> _WHAT IS NEEDED_:
Reproduce the records precisely. Every line should be included.

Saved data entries
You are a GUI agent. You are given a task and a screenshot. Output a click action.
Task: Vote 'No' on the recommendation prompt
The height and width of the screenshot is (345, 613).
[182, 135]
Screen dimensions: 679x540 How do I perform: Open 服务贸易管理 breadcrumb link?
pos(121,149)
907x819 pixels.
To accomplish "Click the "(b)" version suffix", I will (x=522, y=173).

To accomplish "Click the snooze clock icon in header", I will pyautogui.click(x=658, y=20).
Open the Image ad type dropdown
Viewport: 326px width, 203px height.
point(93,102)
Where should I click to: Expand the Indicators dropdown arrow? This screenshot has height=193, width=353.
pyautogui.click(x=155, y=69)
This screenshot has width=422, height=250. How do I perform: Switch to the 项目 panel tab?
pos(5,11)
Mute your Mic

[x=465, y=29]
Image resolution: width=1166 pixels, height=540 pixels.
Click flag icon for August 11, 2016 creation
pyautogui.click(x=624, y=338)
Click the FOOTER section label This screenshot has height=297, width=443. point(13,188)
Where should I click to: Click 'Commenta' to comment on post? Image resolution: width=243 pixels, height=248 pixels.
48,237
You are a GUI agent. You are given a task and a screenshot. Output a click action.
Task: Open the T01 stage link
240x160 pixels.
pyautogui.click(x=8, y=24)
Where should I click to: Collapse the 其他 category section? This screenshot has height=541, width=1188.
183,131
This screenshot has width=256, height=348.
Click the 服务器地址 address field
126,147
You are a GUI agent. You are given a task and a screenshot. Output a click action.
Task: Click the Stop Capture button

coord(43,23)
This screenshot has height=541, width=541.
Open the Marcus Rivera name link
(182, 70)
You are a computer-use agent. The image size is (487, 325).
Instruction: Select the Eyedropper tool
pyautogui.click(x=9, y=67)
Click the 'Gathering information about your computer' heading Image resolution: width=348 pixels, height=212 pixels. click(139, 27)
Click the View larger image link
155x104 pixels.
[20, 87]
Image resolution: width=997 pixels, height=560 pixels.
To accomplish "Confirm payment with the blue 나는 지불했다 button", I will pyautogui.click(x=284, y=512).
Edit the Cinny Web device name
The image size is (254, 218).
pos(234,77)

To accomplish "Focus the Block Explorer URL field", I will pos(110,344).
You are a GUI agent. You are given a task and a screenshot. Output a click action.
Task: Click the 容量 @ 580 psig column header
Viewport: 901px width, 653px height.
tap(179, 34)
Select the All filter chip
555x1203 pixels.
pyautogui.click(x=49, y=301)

> _SOLUTION TO THIS PROBLEM_:
You are a GUI agent. You are given a task and a screenshot. Output a click action.
Task: Vote 'No' on the recommendation prompt
The height and width of the screenshot is (345, 613).
[182, 135]
Screen dimensions: 679x540 How do I perform: Open 服务贸易管理 breadcrumb link?
pos(121,149)
907x819 pixels.
To accomplish "Click the "(b)" version suffix", I will (x=522, y=173).

To accomplish "Click the snooze clock icon in header", I will pyautogui.click(x=658, y=20).
Open the Image ad type dropdown
Viewport: 326px width, 203px height.
point(93,102)
Where should I click to: Expand the Indicators dropdown arrow? This screenshot has height=193, width=353.
pyautogui.click(x=155, y=69)
This screenshot has width=422, height=250. How do I perform: Switch to the 项目 panel tab?
pos(5,11)
Mute your Mic

[x=465, y=29]
Image resolution: width=1166 pixels, height=540 pixels.
Click flag icon for August 11, 2016 creation
pyautogui.click(x=624, y=338)
Click the FOOTER section label This screenshot has height=297, width=443. point(13,188)
Where should I click to: Click 'Commenta' to comment on post? Image resolution: width=243 pixels, height=248 pixels.
48,237
You are a GUI agent. You are given a task and a screenshot. Output a click action.
Task: Open the T01 stage link
240x160 pixels.
pyautogui.click(x=8, y=24)
Where should I click to: Collapse the 其他 category section? This screenshot has height=541, width=1188.
183,131
This screenshot has width=256, height=348.
Click the 服务器地址 address field
126,147
You are a GUI agent. You are given a task and a screenshot. Output a click action.
Task: Click the Stop Capture button

coord(43,23)
This screenshot has height=541, width=541.
Open the Marcus Rivera name link
(182, 70)
You are a computer-use agent. The image size is (487, 325).
Instruction: Select the Eyedropper tool
pyautogui.click(x=9, y=67)
Click the 'Gathering information about your computer' heading Image resolution: width=348 pixels, height=212 pixels. click(139, 27)
Click the View larger image link
155x104 pixels.
[20, 87]
Image resolution: width=997 pixels, height=560 pixels.
To accomplish "Confirm payment with the blue 나는 지불했다 button", I will pyautogui.click(x=284, y=512).
Edit the Cinny Web device name
The image size is (254, 218).
pos(234,77)

To accomplish "Focus the Block Explorer URL field", I will pos(110,344).
You are a GUI agent. You are given a task and a screenshot. Output a click action.
Task: Click the 容量 @ 580 psig column header
Viewport: 901px width, 653px height.
tap(179, 34)
Select the All filter chip
555x1203 pixels.
pyautogui.click(x=49, y=301)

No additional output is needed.